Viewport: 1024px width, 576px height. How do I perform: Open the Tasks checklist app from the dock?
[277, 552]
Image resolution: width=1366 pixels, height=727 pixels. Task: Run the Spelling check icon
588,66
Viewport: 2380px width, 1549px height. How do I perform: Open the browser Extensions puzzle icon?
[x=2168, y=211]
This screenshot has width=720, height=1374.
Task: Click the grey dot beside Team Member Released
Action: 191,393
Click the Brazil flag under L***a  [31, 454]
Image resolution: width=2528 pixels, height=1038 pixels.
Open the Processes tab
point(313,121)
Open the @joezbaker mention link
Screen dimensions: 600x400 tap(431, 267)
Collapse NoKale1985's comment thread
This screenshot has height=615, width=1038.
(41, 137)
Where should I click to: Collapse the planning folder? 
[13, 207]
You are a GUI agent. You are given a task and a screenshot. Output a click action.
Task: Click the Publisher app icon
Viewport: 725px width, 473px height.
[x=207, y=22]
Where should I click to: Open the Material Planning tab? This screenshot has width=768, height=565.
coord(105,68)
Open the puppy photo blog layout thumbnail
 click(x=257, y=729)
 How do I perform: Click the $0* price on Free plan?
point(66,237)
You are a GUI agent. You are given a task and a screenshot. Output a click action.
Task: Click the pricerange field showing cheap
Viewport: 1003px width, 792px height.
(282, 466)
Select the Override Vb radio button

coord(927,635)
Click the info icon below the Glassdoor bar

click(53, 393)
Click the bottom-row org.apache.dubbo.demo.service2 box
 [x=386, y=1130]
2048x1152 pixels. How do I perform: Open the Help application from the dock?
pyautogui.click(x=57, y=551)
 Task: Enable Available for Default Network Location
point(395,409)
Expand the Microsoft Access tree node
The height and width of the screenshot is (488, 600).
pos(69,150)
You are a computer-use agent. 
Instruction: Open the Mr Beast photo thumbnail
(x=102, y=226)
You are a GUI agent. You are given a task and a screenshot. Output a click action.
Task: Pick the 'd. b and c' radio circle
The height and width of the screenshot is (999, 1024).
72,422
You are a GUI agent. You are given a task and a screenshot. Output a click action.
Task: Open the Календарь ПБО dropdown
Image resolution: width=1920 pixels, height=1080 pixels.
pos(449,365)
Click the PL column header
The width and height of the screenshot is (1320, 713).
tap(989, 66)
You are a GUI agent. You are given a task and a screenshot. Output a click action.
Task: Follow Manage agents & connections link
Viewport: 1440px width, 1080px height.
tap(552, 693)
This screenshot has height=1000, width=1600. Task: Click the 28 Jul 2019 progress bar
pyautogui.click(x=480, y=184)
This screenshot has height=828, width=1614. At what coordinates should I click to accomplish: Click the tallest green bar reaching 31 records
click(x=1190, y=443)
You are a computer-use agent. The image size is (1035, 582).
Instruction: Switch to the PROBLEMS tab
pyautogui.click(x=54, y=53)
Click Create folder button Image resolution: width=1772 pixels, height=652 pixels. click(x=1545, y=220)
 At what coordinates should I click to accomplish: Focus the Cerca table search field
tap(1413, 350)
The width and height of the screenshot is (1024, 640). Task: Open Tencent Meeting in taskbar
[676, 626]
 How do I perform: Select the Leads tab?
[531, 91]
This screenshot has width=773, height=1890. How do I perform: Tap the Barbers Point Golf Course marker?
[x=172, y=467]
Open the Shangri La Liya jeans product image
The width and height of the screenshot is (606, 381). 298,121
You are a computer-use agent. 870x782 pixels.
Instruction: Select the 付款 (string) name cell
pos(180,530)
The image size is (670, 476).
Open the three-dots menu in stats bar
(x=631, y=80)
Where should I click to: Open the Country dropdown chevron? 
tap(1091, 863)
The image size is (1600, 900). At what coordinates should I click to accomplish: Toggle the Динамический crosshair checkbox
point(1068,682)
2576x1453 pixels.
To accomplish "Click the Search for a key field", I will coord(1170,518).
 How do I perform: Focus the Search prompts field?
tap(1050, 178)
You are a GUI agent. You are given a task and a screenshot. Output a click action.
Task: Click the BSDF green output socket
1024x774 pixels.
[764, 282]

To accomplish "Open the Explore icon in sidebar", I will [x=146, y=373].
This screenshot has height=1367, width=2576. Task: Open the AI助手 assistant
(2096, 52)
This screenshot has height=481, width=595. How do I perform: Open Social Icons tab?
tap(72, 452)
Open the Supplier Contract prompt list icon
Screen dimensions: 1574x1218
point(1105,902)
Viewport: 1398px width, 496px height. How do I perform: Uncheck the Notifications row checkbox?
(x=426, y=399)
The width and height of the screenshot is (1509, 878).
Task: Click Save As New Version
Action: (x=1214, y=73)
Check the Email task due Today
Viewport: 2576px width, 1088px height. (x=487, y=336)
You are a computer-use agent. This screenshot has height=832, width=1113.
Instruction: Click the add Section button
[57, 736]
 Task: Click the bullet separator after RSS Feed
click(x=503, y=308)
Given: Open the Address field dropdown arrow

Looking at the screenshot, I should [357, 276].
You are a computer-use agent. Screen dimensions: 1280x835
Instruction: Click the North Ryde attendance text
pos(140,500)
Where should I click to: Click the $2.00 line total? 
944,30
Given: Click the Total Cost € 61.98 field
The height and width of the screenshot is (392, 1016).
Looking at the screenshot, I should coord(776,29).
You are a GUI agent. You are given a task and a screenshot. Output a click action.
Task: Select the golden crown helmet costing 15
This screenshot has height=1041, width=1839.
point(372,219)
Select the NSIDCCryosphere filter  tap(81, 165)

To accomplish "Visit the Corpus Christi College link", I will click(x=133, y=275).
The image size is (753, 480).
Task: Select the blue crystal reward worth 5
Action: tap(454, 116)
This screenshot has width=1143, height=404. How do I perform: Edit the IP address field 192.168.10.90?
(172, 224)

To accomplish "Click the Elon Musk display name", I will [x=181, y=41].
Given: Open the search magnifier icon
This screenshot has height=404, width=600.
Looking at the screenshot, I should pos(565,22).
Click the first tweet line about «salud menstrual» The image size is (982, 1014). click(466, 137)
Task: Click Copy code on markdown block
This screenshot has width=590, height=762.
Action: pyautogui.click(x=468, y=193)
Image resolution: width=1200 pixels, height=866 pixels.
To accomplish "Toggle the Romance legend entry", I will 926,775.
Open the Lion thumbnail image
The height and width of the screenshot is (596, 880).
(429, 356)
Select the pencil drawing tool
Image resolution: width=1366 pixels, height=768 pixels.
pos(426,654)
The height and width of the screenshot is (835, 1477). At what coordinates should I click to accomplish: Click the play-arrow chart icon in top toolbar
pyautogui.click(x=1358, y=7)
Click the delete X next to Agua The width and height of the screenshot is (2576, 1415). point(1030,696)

» Written instruction: Rewrite the material above, replacing "GUI agent" with "screen assistant" everywhere it occurs and leaving everything else unchanged.

» Correct response:
Viewport: 1024px width, 576px height. How do I perform: Open the Tasks checklist app from the dock?
[277, 552]
Image resolution: width=1366 pixels, height=727 pixels. Task: Run the Spelling check icon
588,66
Viewport: 2380px width, 1549px height. How do I perform: Open the browser Extensions puzzle icon?
[x=2168, y=211]
This screenshot has width=720, height=1374.
Task: Click the grey dot beside Team Member Released
Action: 191,393
Click the Brazil flag under L***a  [31, 454]
Image resolution: width=2528 pixels, height=1038 pixels.
Open the Processes tab
point(313,121)
Open the @joezbaker mention link
Screen dimensions: 600x400 tap(431, 267)
Collapse NoKale1985's comment thread
This screenshot has height=615, width=1038.
(41, 137)
Where should I click to: Collapse the planning folder? 
[13, 207]
You are a screen assistant. You are given a task and a screenshot. Output a click action.
Task: Click the Publisher app icon
Viewport: 725px width, 473px height.
[x=207, y=22]
Where should I click to: Open the Material Planning tab? This screenshot has width=768, height=565.
coord(105,68)
Open the puppy photo blog layout thumbnail
 click(x=257, y=729)
 How do I perform: Click the $0* price on Free plan?
point(66,237)
You are a screen assistant. You are given a task and a screenshot. Output a click action.
Task: Click the pricerange field showing cheap
Viewport: 1003px width, 792px height.
(282, 466)
Select the Override Vb radio button

coord(927,635)
Click the info icon below the Glassdoor bar

click(53, 393)
Click the bottom-row org.apache.dubbo.demo.service2 box
 [x=386, y=1130]
2048x1152 pixels. How do I perform: Open the Help application from the dock?
pyautogui.click(x=57, y=551)
 Task: Enable Available for Default Network Location
point(395,409)
Expand the Microsoft Access tree node
The height and width of the screenshot is (488, 600).
pos(69,150)
You are a computer-use agent. 
Instruction: Open the Mr Beast photo thumbnail
(x=102, y=226)
You are a screen assistant. You are given a task and a screenshot. Output a click action.
Task: Pick the 'd. b and c' radio circle
The height and width of the screenshot is (999, 1024).
72,422
You are a screen assistant. You are given a task and a screenshot. Output a click action.
Task: Open the Календарь ПБО dropdown
Image resolution: width=1920 pixels, height=1080 pixels.
pos(449,365)
Click the PL column header
The width and height of the screenshot is (1320, 713).
tap(989, 66)
You are a screen assistant. You are given a task and a screenshot. Output a click action.
Task: Follow Manage agents & connections link
Viewport: 1440px width, 1080px height.
tap(552, 693)
This screenshot has height=1000, width=1600. Task: Click the 28 Jul 2019 progress bar
pyautogui.click(x=480, y=184)
This screenshot has height=828, width=1614. At what coordinates should I click to accomplish: Click the tallest green bar reaching 31 records
click(x=1190, y=443)
You are a computer-use agent. The image size is (1035, 582).
Instruction: Switch to the PROBLEMS tab
pyautogui.click(x=54, y=53)
Click Create folder button Image resolution: width=1772 pixels, height=652 pixels. click(x=1545, y=220)
 At what coordinates should I click to accomplish: Focus the Cerca table search field
tap(1413, 350)
The width and height of the screenshot is (1024, 640). Task: Open Tencent Meeting in taskbar
[676, 626]
 How do I perform: Select the Leads tab?
[531, 91]
This screenshot has width=773, height=1890. How do I perform: Tap the Barbers Point Golf Course marker?
[x=172, y=467]
Open the Shangri La Liya jeans product image
The width and height of the screenshot is (606, 381). 298,121
You are a computer-use agent. 870x782 pixels.
Instruction: Select the 付款 (string) name cell
pos(180,530)
The image size is (670, 476).
Open the three-dots menu in stats bar
(x=631, y=80)
Where should I click to: Open the Country dropdown chevron? 
tap(1091, 863)
The image size is (1600, 900). At what coordinates should I click to accomplish: Toggle the Динамический crosshair checkbox
point(1068,682)
2576x1453 pixels.
To accomplish "Click the Search for a key field", I will coord(1170,518).
 How do I perform: Focus the Search prompts field?
tap(1050, 178)
You are a screen assistant. You are given a task and a screenshot. Output a click action.
Task: Click the BSDF green output socket
1024x774 pixels.
[764, 282]

To accomplish "Open the Explore icon in sidebar", I will [x=146, y=373].
This screenshot has height=1367, width=2576. Task: Open the AI助手 assistant
(2096, 52)
This screenshot has height=481, width=595. How do I perform: Open Social Icons tab?
tap(72, 452)
Open the Supplier Contract prompt list icon
Screen dimensions: 1574x1218
point(1105,902)
Viewport: 1398px width, 496px height. How do I perform: Uncheck the Notifications row checkbox?
(x=426, y=399)
The width and height of the screenshot is (1509, 878).
Task: Click Save As New Version
Action: (x=1214, y=73)
Check the Email task due Today
Viewport: 2576px width, 1088px height. (x=487, y=336)
You are a computer-use agent. This screenshot has height=832, width=1113.
Instruction: Click the add Section button
[57, 736]
 Task: Click the bullet separator after RSS Feed
click(x=503, y=308)
Given: Open the Address field dropdown arrow

Looking at the screenshot, I should [357, 276].
You are a computer-use agent. Screen dimensions: 1280x835
Instruction: Click the North Ryde attendance text
pos(140,500)
Where should I click to: Click the $2.00 line total? 
944,30
Given: Click the Total Cost € 61.98 field
The height and width of the screenshot is (392, 1016).
Looking at the screenshot, I should coord(776,29).
You are a screen assistant. You are given a task and a screenshot. Output a click action.
Task: Select the golden crown helmet costing 15
This screenshot has height=1041, width=1839.
point(372,219)
Select the NSIDCCryosphere filter  tap(81, 165)

To accomplish "Visit the Corpus Christi College link", I will click(x=133, y=275).
The image size is (753, 480).
Task: Select the blue crystal reward worth 5
Action: tap(454, 116)
This screenshot has width=1143, height=404. How do I perform: Edit the IP address field 192.168.10.90?
(172, 224)

To accomplish "Click the Elon Musk display name", I will [x=181, y=41].
Given: Open the search magnifier icon
This screenshot has height=404, width=600.
Looking at the screenshot, I should pos(565,22).
Click the first tweet line about «salud menstrual» The image size is (982, 1014). click(466, 137)
Task: Click Copy code on markdown block
This screenshot has width=590, height=762.
Action: pyautogui.click(x=468, y=193)
Image resolution: width=1200 pixels, height=866 pixels.
To accomplish "Toggle the Romance legend entry", I will 926,775.
Open the Lion thumbnail image
The height and width of the screenshot is (596, 880).
(429, 356)
Select the pencil drawing tool
Image resolution: width=1366 pixels, height=768 pixels.
pos(426,654)
The height and width of the screenshot is (835, 1477). At what coordinates should I click to accomplish: Click the play-arrow chart icon in top toolbar
pyautogui.click(x=1358, y=7)
Click the delete X next to Agua The width and height of the screenshot is (2576, 1415). point(1030,696)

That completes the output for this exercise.